Terceiro, aprimoraram-se sensivelmente os instrumentos públicos e sociais de supervisão da ação governamental. Uma imprensa livre, plural e em acendrada competição por leitores tem exercido marcação cerrada sobre os atos de autoridades, políticos e figuras públicas. O chamado "jornalismo investigativo" ou "denuncismo", segundo os críticos, fez vítimas inocentes, mas ajudou a reduzir o espaço da prevaricação e da corrupção impunes. O mesmo vale para o Ministério Público e para as organizações da sociedade dedicadas a ativar o alarme de incêndio quando aparece alguma fumaça suspeita no governo ou na oposição. Finalmente, o Congresso cortou na própria carne diante de evidências de má conduta parlamentar. Estão aí os episódios envolvendo os "anões" da comissão de Orçamento, Ibsen Pinheiro, Hildebrando Paschoal, Antonio Carlos Magalhães, José Roberto Arruda e Jader Barbalho.
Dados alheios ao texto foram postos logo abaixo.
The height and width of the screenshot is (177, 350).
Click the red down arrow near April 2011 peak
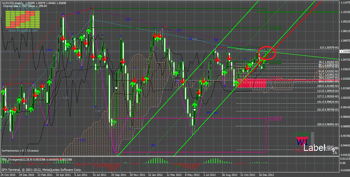tap(62, 38)
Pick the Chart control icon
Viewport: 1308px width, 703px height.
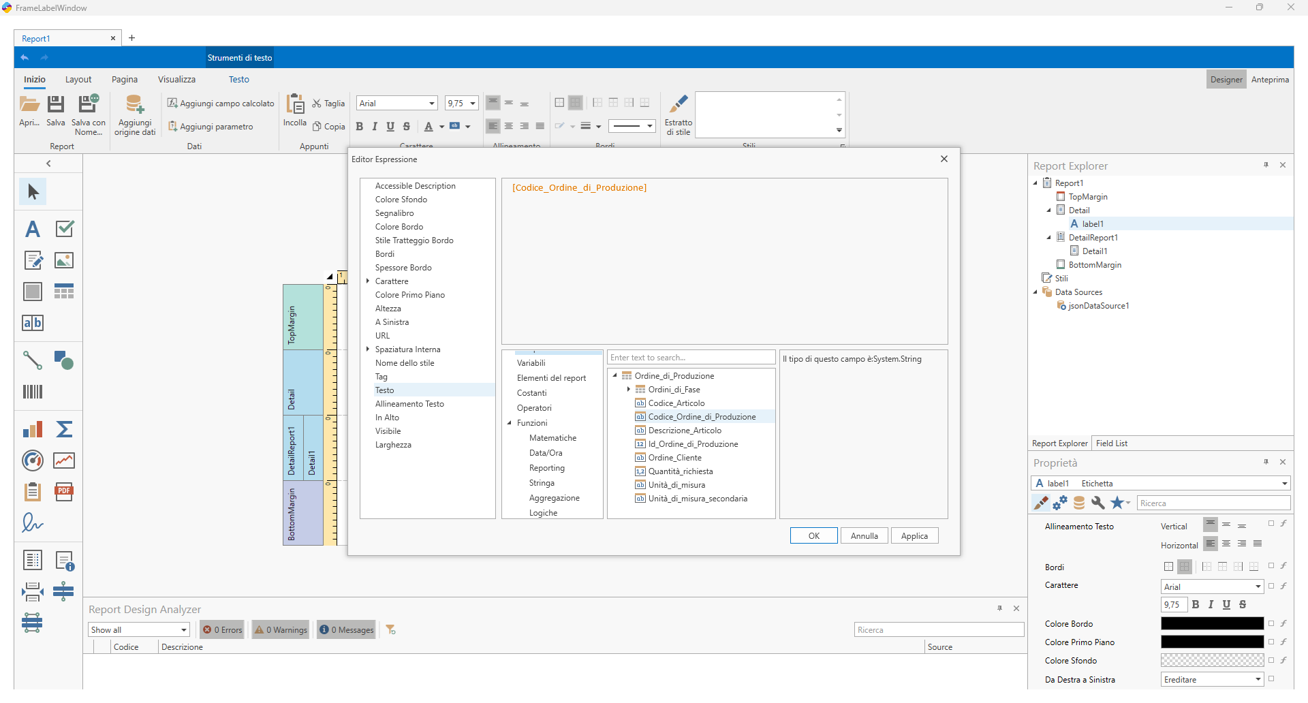point(33,429)
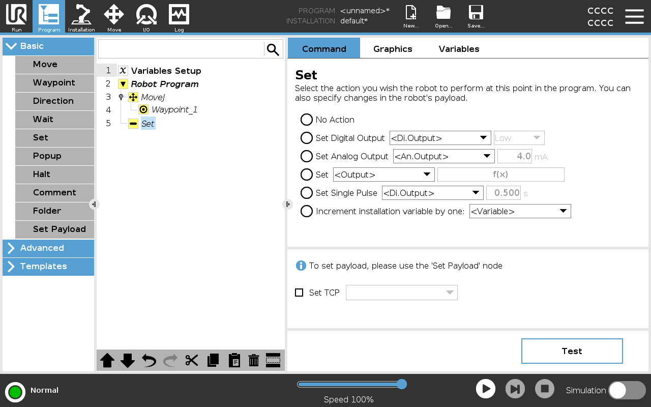Screen dimensions: 651x407
Task: Select the No Action radio button
Action: coord(307,120)
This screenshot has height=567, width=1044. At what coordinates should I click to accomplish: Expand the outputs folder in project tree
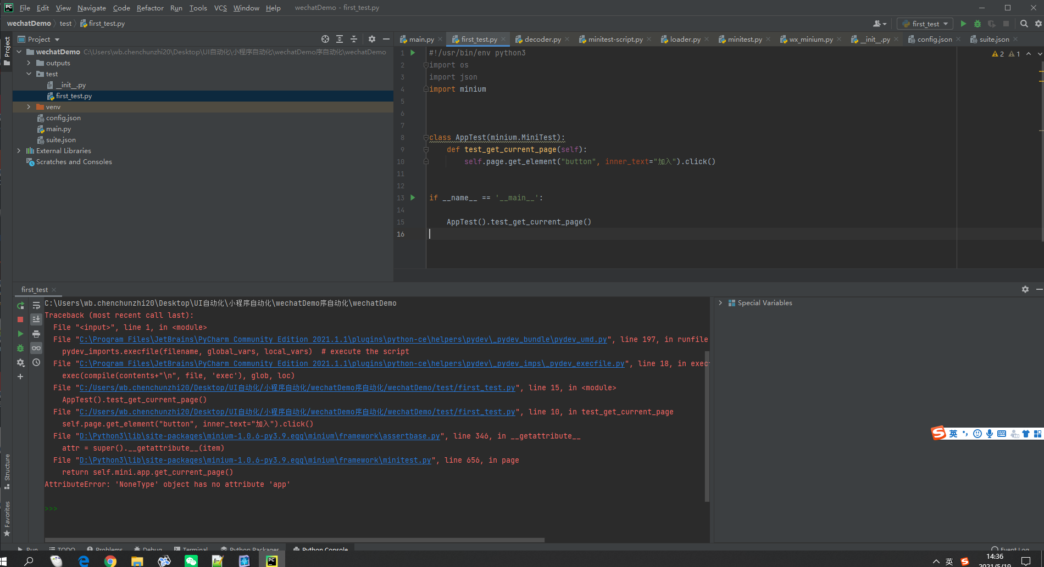[29, 63]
Contrariando os prognósticos sombrios e a sabedoria convencional, portanto, a democracia brasileira, depois de Collor, saiu-se melhor que as expectativas, enquanto o país se confronta com seus muitos e intrincados problemas. As instituições democráticas, apesar de todas as suas limitações e deficiências, foram capazes de permitir a controvérsia, de processar as disputas, de produzir decisões.


Maria Hermínia Tavares de Almeida, é professora titular do Departamento de Ciência Política da Universidade de São Paulo.